[TASK OBJECTIVE] Go from the first line below to the one with "Task: Choose the asia world subsection" and print each line exactly.

[MATERIAL FOR THIS TASK]
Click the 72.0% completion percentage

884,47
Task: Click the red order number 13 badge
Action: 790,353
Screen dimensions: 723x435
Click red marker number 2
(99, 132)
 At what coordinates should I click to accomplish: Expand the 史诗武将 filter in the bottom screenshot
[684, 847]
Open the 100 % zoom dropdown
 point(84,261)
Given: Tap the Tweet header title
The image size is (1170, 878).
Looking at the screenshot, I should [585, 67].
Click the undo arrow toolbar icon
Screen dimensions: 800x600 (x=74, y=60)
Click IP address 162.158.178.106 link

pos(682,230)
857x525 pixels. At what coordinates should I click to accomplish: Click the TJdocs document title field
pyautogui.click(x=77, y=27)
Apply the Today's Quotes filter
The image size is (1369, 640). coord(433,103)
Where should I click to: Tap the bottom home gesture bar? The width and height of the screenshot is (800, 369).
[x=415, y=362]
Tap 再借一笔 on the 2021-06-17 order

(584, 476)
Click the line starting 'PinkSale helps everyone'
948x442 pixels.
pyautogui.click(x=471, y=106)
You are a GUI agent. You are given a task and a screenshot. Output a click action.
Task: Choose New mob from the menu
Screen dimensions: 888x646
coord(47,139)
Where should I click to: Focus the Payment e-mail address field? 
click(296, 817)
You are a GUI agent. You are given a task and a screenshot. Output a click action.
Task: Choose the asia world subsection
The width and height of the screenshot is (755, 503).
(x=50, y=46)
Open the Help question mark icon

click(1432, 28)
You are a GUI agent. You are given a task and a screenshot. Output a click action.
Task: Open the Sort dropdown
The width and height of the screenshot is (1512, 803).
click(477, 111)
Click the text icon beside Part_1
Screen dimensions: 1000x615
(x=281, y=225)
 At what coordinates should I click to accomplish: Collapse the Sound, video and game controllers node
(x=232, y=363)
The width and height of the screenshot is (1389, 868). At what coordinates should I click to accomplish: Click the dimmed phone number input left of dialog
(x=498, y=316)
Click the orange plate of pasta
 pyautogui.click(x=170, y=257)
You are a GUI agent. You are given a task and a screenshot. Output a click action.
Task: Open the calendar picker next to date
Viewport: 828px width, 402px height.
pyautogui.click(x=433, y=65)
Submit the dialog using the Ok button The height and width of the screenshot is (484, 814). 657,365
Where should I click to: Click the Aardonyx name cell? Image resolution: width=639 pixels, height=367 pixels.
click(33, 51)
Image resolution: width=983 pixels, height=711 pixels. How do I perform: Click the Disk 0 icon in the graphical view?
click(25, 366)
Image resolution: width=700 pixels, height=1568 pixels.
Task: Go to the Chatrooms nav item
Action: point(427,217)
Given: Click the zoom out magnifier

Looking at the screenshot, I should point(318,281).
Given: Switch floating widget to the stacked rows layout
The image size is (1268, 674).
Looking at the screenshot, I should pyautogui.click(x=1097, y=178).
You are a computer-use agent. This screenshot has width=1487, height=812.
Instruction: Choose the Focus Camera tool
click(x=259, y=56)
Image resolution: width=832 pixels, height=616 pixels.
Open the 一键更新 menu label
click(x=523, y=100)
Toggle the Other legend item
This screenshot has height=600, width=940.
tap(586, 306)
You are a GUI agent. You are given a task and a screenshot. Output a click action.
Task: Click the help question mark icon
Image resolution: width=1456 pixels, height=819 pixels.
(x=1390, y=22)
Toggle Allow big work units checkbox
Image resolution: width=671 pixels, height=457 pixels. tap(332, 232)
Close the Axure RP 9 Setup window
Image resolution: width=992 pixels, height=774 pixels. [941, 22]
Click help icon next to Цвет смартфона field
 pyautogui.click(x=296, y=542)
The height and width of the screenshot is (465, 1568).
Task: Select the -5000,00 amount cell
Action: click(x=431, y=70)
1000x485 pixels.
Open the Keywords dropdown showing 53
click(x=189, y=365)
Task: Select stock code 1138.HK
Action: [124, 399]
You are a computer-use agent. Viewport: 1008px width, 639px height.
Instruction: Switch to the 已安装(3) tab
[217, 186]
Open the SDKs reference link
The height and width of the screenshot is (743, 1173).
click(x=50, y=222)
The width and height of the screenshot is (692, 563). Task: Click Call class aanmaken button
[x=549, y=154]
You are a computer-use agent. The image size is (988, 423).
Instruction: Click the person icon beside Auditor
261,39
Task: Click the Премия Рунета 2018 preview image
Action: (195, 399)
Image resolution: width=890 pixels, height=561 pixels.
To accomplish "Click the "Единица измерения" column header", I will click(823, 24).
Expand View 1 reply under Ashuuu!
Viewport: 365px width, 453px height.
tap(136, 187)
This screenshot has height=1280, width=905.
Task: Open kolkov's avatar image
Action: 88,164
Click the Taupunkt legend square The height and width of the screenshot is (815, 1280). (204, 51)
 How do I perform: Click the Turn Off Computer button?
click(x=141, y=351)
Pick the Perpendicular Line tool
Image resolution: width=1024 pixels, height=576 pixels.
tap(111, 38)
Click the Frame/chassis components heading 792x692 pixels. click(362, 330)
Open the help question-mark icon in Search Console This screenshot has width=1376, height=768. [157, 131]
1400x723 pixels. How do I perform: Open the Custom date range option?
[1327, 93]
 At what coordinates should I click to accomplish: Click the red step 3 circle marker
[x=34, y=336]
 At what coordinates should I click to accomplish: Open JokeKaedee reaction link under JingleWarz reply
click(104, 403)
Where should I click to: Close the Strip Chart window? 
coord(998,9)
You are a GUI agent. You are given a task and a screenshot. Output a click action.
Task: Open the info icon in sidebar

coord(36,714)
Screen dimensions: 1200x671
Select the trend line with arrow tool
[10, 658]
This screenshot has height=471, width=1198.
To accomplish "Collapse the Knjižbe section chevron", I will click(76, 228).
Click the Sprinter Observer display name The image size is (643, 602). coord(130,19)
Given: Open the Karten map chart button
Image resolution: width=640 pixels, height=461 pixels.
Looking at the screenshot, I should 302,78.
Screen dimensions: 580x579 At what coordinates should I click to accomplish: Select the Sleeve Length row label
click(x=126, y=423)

[YOUR RESPONSE]
Click the 72.0% completion percentage

884,47
Task: Click the red order number 13 badge
Action: 790,353
Screen dimensions: 723x435
Click red marker number 2
(99, 132)
 At what coordinates should I click to accomplish: Expand the 史诗武将 filter in the bottom screenshot
[684, 847]
Open the 100 % zoom dropdown
 point(84,261)
Given: Tap the Tweet header title
The image size is (1170, 878).
Looking at the screenshot, I should [585, 67].
Click the undo arrow toolbar icon
Screen dimensions: 800x600 (x=74, y=60)
Click IP address 162.158.178.106 link

pos(682,230)
857x525 pixels. At what coordinates should I click to accomplish: Click the TJdocs document title field
pyautogui.click(x=77, y=27)
Apply the Today's Quotes filter
The image size is (1369, 640). coord(433,103)
Where should I click to: Tap the bottom home gesture bar? The width and height of the screenshot is (800, 369).
[x=415, y=362]
Tap 再借一笔 on the 2021-06-17 order

(584, 476)
Click the line starting 'PinkSale helps everyone'
948x442 pixels.
pyautogui.click(x=471, y=106)
You are a GUI agent. You are given a task and a screenshot. Output a click action.
Task: Choose New mob from the menu
Screen dimensions: 888x646
coord(47,139)
Where should I click to: Focus the Payment e-mail address field? 
click(296, 817)
You are a GUI agent. You are given a task and a screenshot. Output a click action.
Task: Choose the asia world subsection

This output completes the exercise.